You didn’t “screw up the friendship.” You exposed the truth of what this has really been all along: you’re emotionally attached, and he’s using you for escape and convenience. That’s why he was tender in the moment not because he’s secretly in love with you, but because men can be physically affectionate during sex without feeling a damn thing afterward. You’re reading emotional depth into a hookup he immediately hid. He enjoyed the attention, the comfort, and the thrill, and then he went right back to protecting his real priority his relationship and his home life.He’s quiet now because he got what he wanted and he’s avoiding consequences. He doesn’t want to talk about it because he doesn’t want to deal with your feelings or the reality that he cheated. He wants the moment erased so he can keep his life intact. You think you’re the exception, but you’re the secret he hopes never gets out.
And this fantasy you’re clinging to him leaving his pregnant girlfriend, moving in with you, blending your kids, building a life together that’s not a dream. That’s delusion. He’s not leaving her. He wasn’t even willing to let you stay in the same room after sex. He won’t even text you normally now. You think he’s going to blow up his entire family for you? Not a chance.
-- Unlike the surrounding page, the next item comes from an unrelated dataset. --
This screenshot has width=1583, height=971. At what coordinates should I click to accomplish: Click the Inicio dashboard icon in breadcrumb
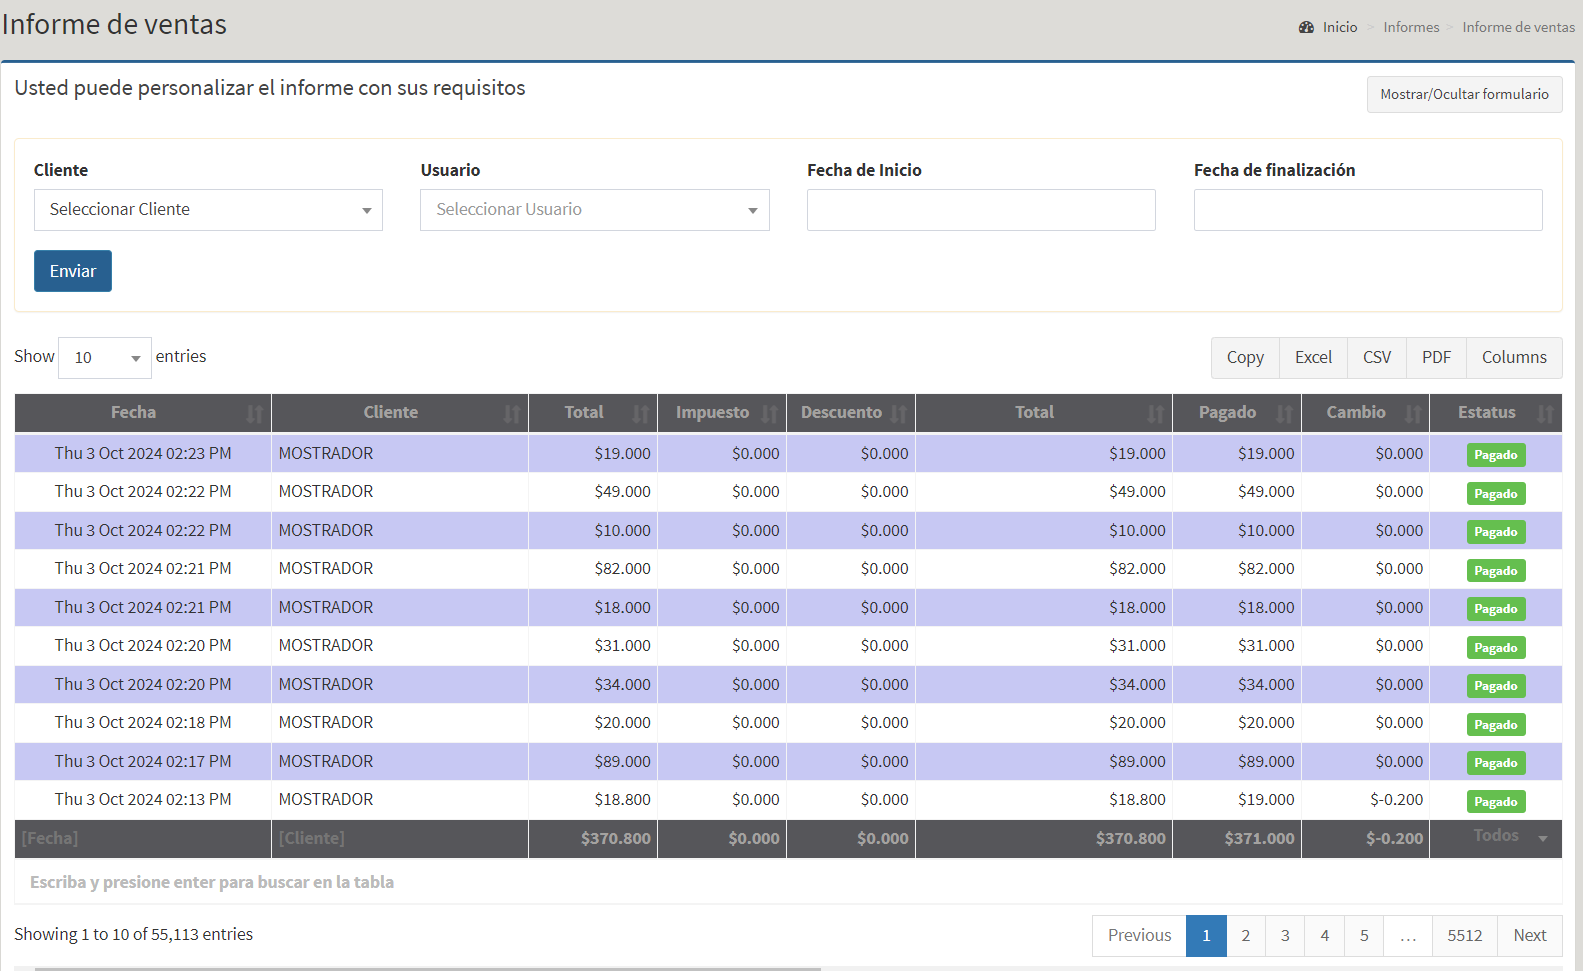click(x=1306, y=27)
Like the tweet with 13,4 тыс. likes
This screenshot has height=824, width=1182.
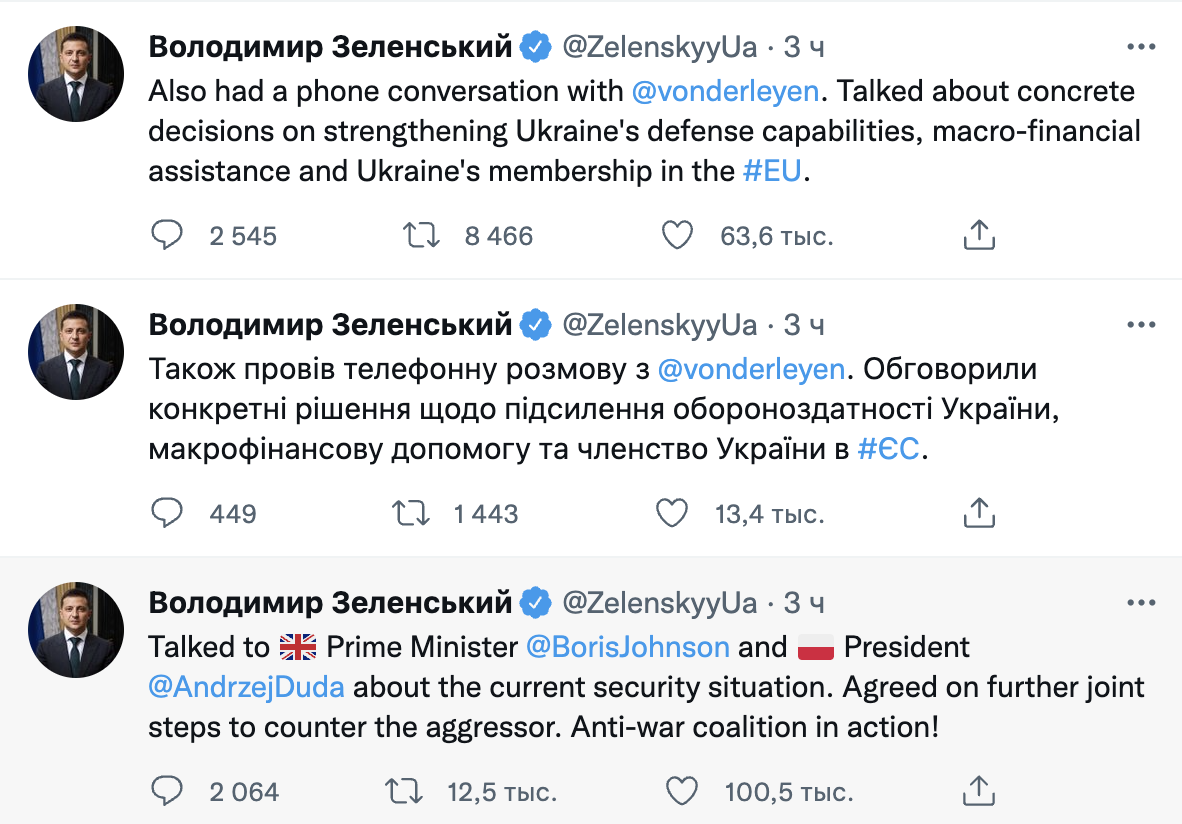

The fact that you’re willing to accept scraps “whatever he’s willing to give,” even being the other woman shows how badly you’ve abandoned your own self-respect. You’re getting emotionally wrecked while he gets everything with zero risk.Here’s the truth you need to swallow: he’s not your future. He’s your escape from your divorce, your loneliness, and your need to feel wanted. He will never choose you. He will never leave her. And if he did? You’d end up dealing with the same behavior he’s showing her now.
November 25, 2025 at 8:01 pm #49067Serena Vale
Member #382,699You didn’t ruin the friendship. He’s just scared. He knows you crossed a line that doesn’t match the life he’s living, and now he’s pulling back to protect himself, not because he doesn’t care.
And yes, a man can touch you tenderly without planning a future. It means he feels something in the moment, but it doesn’t mean he’s choosing you.
Here’s the part that’s hard but real:If he wanted a real relationship with you, he wouldn’t be this quiet. He wouldn’t hide. He wouldn’t make you guess.
He wanted the intimacy, the comfort, the connection, but not the consequences.
You loving him doesn’t make you foolish. But right now, you’re giving everything, and he’s giving just enough to keep the door cracked open.
If you want to protect your heart and the friendship, pull back a little. Let him show you what he wants. If he doesn’t reach out… then he wanted the moment, not the life you’re imagining.
You deserve someone who chooses you in the open, not someone who only reaches for you in secret.